* _DATA LISTING_:
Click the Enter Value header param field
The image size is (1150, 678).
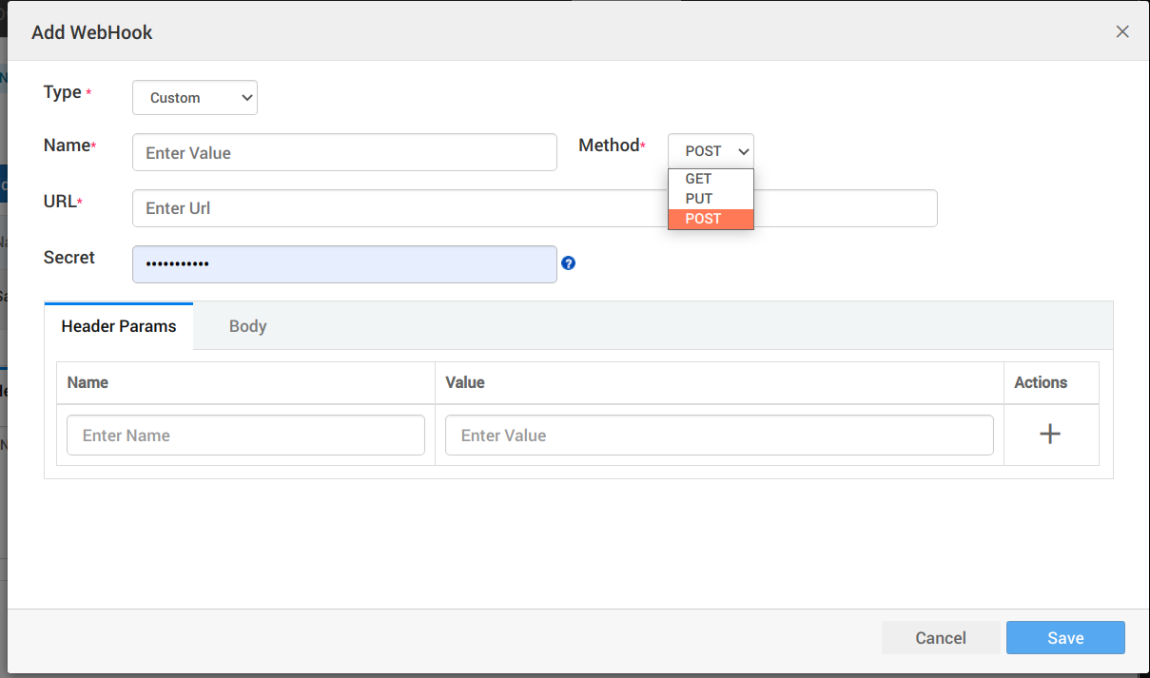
---
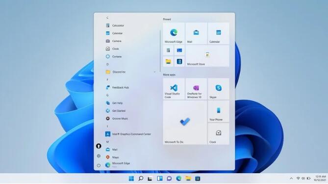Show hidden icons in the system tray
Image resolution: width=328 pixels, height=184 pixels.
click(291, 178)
...
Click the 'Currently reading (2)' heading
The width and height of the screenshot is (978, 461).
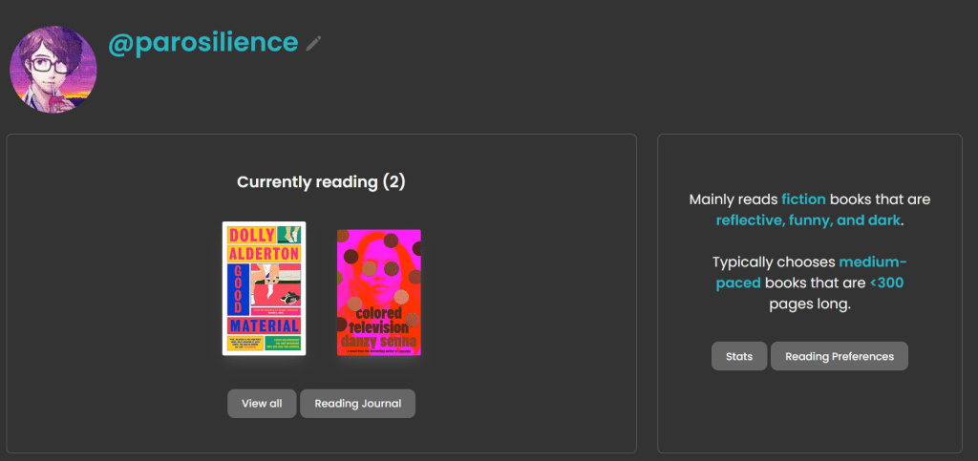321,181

* _WHAT TO PRODUCE_:
In the listing above, transcribe exactly everything from the line containing "Click the Enter Value header param field" down to the line containing "The image size is (1150, 678).", including both and nothing more.

* _SOLUTION TO THIS TASK_:
Click the Enter Value header param field
The image size is (1150, 678).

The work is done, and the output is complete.